NH34A-01
Progress in Predicting Rock-Slope Failures

Wednesday, 16 December 2015: 16:00
309 (Moscone South)
Oliver Korup, University of Potsdam, Potsdam, Germany
Abstract:
Recent research on predicting landslides has seen a massive increase in statistical and computational methods that are largely adapted from the fields of machine learning and data mining. Judging from a sample of some 150 recent scientific papers, the gross majority of the reported success rates of these statistical methods are overwhelmingly high and promising at between 71% and 98%. Perhaps surprisingly, though, the death toll and damage from landslides has remained elevated in the early 21st century, so that reliably predicting the occurrence of rock-slope failures without overfitting our models remains challenging. Here I review some of the recent advances in this field, and show how novel results from landslide seismology and landslide sedimentology have promoted our ability of detecting large rock-slope failures in mountainous terrain.

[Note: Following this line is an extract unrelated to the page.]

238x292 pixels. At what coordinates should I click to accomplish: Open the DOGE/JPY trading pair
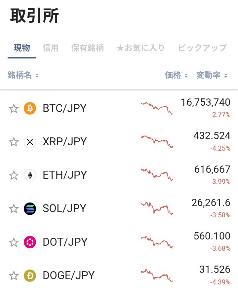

Several new detailed investigations of the internal nature of large rockslide deposits, for example, help to reduce the confusion potential with macroscopically similar moraine debris, or microscopically similar fault breccia. I further outline some of the limitations of empirical models that use rainfall intensity-duration thresholds for landslide early warning, and of multivariate methods concerned with mapping landslide susceptibility at the regional scale. I conclude by discussing the occurrence of ‘black swans’ such as long-runout rock-ice avalanches in size distributions of rock-slope failures, and their implications for quantitative hazard appraisals.